- Promotional image
- 听雪楼
- Genre: Wuxia; Romance;
- Based on: Ting Xue Lou by Cang Yue
- Written by: Han Peizhen
- Directed by: Yin Tao; Liu Guotong;
- Starring: Qin Junjie; Yuan Bingyan;
- Country of origin: China
- Original language: Mandarin
- No. of episodes: 56

Production
- Executive producers: Deng Xibin; Fang Fang; Zhong Junyan; Jiang Xinguang; Zhong Kaite;
- Production locations: Hengdian World Studios; Shiguliao Film & Television City;
- Running time: ≈45 minutes per episode
- Production companies: H&R Century Pictures

Original release
- Network: Tencent Video
- Release: May 6, 2019

= Listening Snow Tower =

2019 Chinese TV series

Listening Snow Tower is a 2019 Chinese wuxia romance television series based on the novel of the same Chinese title by Cang Yue. Starring Qin Junjie and Yuan Bingyan, it was first aired on Tencent Video on May 6, 2019.

== Synopsis ==
The story follows Xiao Yiqing, the master of the Listening Snow Tower and Shu Jingrong, daughter of the Blood Demon. In the jianghu, the Moon Sect strikes as a terrifying force and its poisonous influence grew under the command of Hua Lian. Bai Di, Xue Gu and "Blood Demon" Shu Xuewei, three powerful martial artist in the jianghu, join forces with the master of Listening Snow Tower to rid evil and bring back peace. Hua Lian, however, possesses a formidable weapon; allowing her to control the Blood Demon, who ends up killing himself to protect his beloved daughter: Shu Jingrong.

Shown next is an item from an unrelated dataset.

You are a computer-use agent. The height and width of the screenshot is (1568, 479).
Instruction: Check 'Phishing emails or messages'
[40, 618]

Orphaned with nowhere to go, young Shu Jingrong meets young master of Listening Snow Tower, Xiao Yiqing, whom she wholeheartedly remembers for his care and kindness towards her. Shu Jingrong then goes under the tutelage of Bai Di, earning her a new name Qingming and lives with him and his apprentices Qinglan and Qingyu in Bottomless Sand Valley.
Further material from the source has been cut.